AKTIVITAS PROSES BELAJAR MENGAJAR (PBM) MATEMATIKA INOVATIF

Nama              : Fadhilah Nurmahdiyah

NIM               : 18301244032

Kelas              : Pendidikan Matematika 2018

Mata Kuliah   : Filsafat Pendidikan Matematika


AKTIVITAS PROSES BELAJAR MENGAJAR (PBM) MATEMATIKA INOVATIF


Perkembangan zaman dirasanya mengalami perubahan yang sangat terlihat. Mulai dari zaman serba tradisional dimana semua aktivitas dilakukan melalui beberapa tahapan atau proses, dari segi alat atau barang yang digunakan pun masih manual. Selanjutnya mulai ada perkembangan atau kemajuan, misalnya proses atau tahapan yang dilakukan tidak terlalu banyak, dan alat yang digunakan pun praktis digunakan. Dan saat ini sampai kepada zaman teknologi, dimana alat-alat yang digunakan tidak lagi tradisional, dan sumber daya manusia tidak terlalu banyak digunakan, alat-alat tersebut bisa beroperasi sangat cepat bahkan melebihi kemampuan manusia. Dari segi pendidikan pun banyak mengalami kemajuan. Contohnya pada zaman dahulu, pembelajaran di sekolah atau di kelas menggunakan papan tulis dan kapur, yang kapur tersebut mudah sekali patah dan habis sehingga memerlukan banyak cadangan atau simpanan. Semakin berkembang diganti dengan papan tulis yang menggunakan spidol, spidol tersebut lebih praktis dan mudah dihapus, pengisiannya pun mudah. Saat ini penggunaan papan tulis sudah semakin berkurang, diganti dengan suatu teknologi yang dapat menampilkan materi yang diajarkan yang telah dibuat sebelumnya menggunakan aplikasi, sehingga tidak perlu menulis di papan tulis. Namun jika alat-alat nya saja yang mengalami perkembangan, dan tidak dibarengi dengan metode atau cara-cara pembelajaran yang inovatif, bisa saja membuat para siswa mengalami kebosanan. Maka dari itu dengan adanya alat-alat penunjang yang dapat membuat proses belajar mengajar menjadi lebih mudah, diharapkan metode atau cara-cara nya pun mengalami perubahan yang semakin lebih baik.
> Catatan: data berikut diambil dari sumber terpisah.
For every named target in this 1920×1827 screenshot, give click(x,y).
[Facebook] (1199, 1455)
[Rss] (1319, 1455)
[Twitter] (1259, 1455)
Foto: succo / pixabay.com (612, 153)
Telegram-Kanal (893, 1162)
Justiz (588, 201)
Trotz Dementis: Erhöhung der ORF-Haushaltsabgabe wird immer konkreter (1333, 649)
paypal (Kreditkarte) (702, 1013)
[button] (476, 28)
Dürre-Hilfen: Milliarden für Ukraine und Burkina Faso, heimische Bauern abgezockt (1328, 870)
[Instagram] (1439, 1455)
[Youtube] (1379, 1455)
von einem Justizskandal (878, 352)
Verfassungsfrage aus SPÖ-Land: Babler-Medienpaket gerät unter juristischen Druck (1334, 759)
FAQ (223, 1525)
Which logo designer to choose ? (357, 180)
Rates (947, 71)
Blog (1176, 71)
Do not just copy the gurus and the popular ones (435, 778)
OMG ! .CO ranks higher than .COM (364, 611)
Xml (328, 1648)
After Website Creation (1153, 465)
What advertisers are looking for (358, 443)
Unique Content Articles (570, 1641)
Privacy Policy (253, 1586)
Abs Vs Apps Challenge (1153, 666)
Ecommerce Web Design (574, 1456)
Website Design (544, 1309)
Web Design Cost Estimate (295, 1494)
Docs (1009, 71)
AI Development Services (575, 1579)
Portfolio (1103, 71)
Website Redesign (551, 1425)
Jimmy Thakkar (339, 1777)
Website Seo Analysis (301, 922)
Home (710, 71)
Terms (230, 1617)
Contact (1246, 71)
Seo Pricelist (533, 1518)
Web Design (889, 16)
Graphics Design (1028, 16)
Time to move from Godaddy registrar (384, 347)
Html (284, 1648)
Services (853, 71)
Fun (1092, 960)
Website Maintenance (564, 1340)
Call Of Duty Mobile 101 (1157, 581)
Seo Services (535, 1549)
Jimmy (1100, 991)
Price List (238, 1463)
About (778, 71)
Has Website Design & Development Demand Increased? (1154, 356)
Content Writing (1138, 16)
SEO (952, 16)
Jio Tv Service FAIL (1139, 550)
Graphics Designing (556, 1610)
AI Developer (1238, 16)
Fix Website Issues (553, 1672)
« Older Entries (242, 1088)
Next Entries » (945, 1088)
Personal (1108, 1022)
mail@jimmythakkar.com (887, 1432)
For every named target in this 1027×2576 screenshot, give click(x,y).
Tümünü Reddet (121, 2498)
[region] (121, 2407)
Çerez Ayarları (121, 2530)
Pendidikan di Indonesia pada awalnya menggunakan konsep Teacher Centered dimana proses pembelajaran benar-benar hanya dari guru saja. Murid mendengarkan penjelasan guru, mengerjakan latihan soal dari guru, dan lain-lain yang berkaitan, tetapi tidak menutup kesempatan siswa untuk bertanya, hanya saja tidak diberi kesempatan untuk menuangkan pikiran siswa. Sampai kepada Kementerian Pendidikan di tahun 2013 merubah kurikulum pendidikan yang sebelumnya menjadi Kurikulum 2013 dimana mulai menerapkan Student Centered. Perubahan ini tentu saja menimbulkan pro dan kontra. Guru-guru mengalami kesulitan dalam penyampaian materi dengan cara seperti ini, sementara materi yang diajarkan cenderung padat. Tetapi dari perubahan ini sebenarnya dianggap sebagai proses pembelajaran yang inovatif, disajikan dengan cara yang berbeda dan banyak memberi kesempatan untuk masing-masing siswa menyampaikan pemikirannya. Berikut beberapa model atau metode pembelajaran inovatif yang dapat diterapkan di era sekarang.

1.      Model ASSURE

Model ASSURE dikembangkan oleh Sharon Smaldino, Robert Heinich, Michael Molenda, James Russel pada tahun 1990. Model ASSURE membimbing, merencanakan, dan mengembangkan pembelajaran matematika secara sistematis dan efektif dengan penggunaan teknologi dan media untuk belajar. Kelebihan model ASSURE  diantaranya lebih sederhana dan mudah digunakan oleh guru, siswa dilibatkan secara aktif dalam pembelajaran dan penggunaannya dalam waktu yang relative singkat. Sedangkan keterbatasan dari model ini yaitu adanya penambahan tugas dari guru, tidak didukung komponen suprasistem yang berdampak pada proses pembelajaran yang tidak dapat diukur. Dari beberapa penelitian yang telah ada, model pembelajaran ini dapat meningkatkan kemampuan berpikir kritis dan kreatif. Selain itu jika dipadukan dengan media Schoology, dapat menunjang ketiga komponen PISA.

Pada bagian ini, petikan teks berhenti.